In present times, when most think of Hawaii, the first thoughts are of bright prints, hibiscus, hula dancers, surfing, and laying on the beautiful beaches.  I was one of these people, even after visiting here for our honeymoon.  The true spirit of the islands did not call to me, even though as I conjure the memories of our trip here, I believe the spirits were trying.  

One incident that stands out occurred when Mike and I were approached by this lovely lady in Kauai on the second leg of our honeymoon.  She was quite talkative with a smidge of senility.  She told us stories of her childhood and of her brother previously serving as mayor of the town we were in.  We had met her at a heiau there and she welcomed us back to her home.  Because I was concerned people would see us going inside and possibly taking advantage of her kindness, we sat on the front porch.  She gave us a drink and told us more stories of the beautiful history of Kauai.

When we visited in 2007, our view of Hawaii widened.  When we returned home and reminisced those original feelings of a stereotypical Hawaii were replaced with lava, feral cats, petroglyphs, and wind (on South Point).  Now when I think of Hawaii, after having the gift of living here for over 5 months, I am still amidst superficial thoughts of beauty, but am also deepening my understanding slowly, as the island reveals itself to me.  I will never understand what it is like to be from this island and to have a connection so deeply rooted here, but I try to respect the history, and the varying cultures that these islands now hold.

Mike and I speak often of how accepted we feel by those whom we've had the pleasure of meeting.  We have read many accounts of people leaving Hawaii after a year or less because of perceived negativity towards the newcomers.  For us, though, I cannot explain the emotion that swells in our chests as we speak of our experiences here.  As I mentioned before, we sometimes feel residents of all cultures protect this island like they are a momma bird.

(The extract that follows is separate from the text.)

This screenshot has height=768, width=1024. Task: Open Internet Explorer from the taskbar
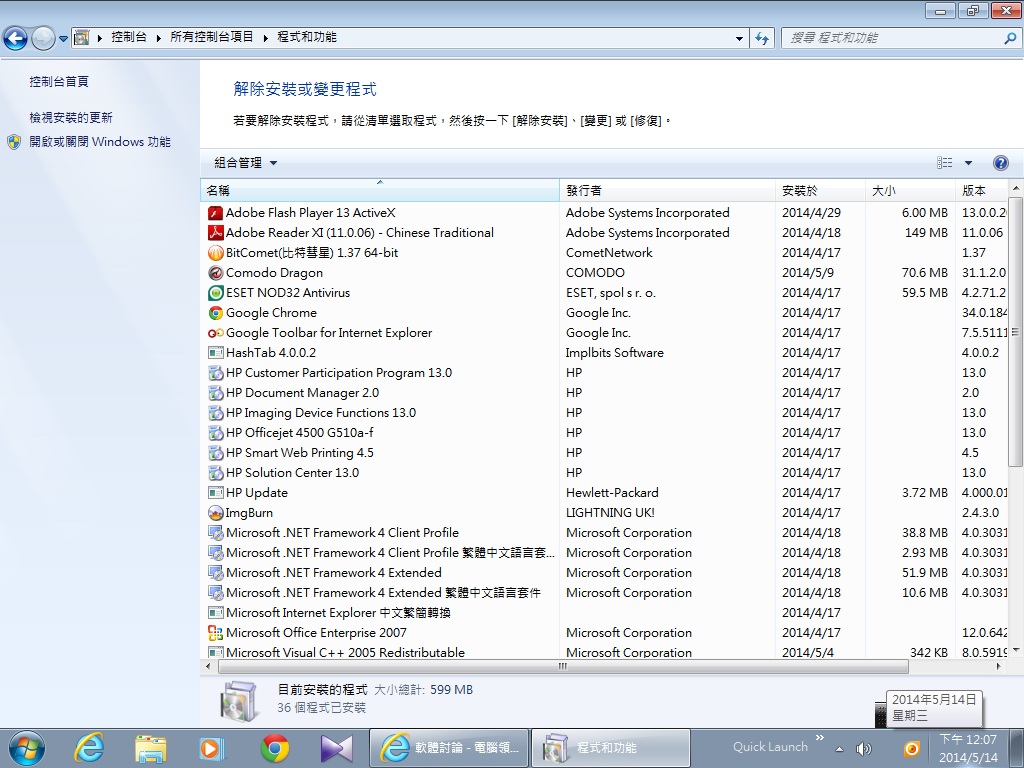(90, 747)
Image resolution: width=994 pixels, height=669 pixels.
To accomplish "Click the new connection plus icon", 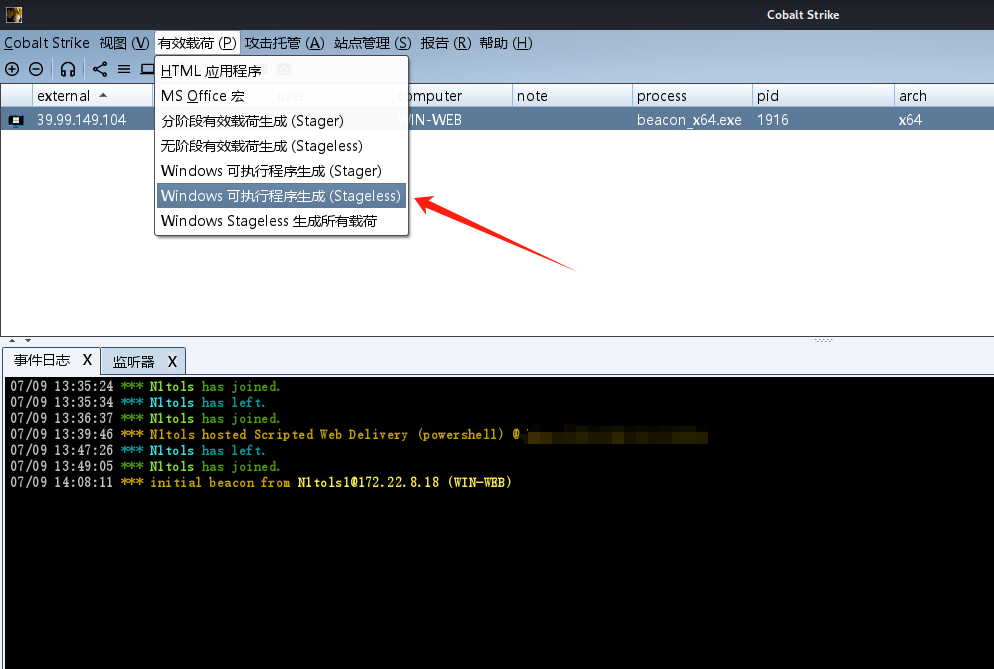I will click(12, 69).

As one example, workers can be leery when we ask if there's a kama'aina (local resident) discount as if we are trying to pull a fast one.  When we offer our placard of belonging, the Hawaii driver's license, then there is sometimes a noticeable relaxation of their shoulders.  

We accept these differences, and understand them.  In so many ways visitors and travelers from both historical times and recent times, have stolen from the land, taken advantage of those who are generous, and tried to swindle and trick those who live here.  We accept that we are ignorant to the many customs and cultures that are represented here, and are sure to be honest when we don't know or understand something.  (I can't tell you how many times I've asked what a certain food is-- and that's just the most basic exposure to these varied cultures.) So, if we receive a furtive look, we consider this cautious, not judgemental.

But even within this initial tentative approach by locals, there is so much aloha.  It seems as if everyone's guard quickly comes down and open arms are extended.  We are blessed to be accepted.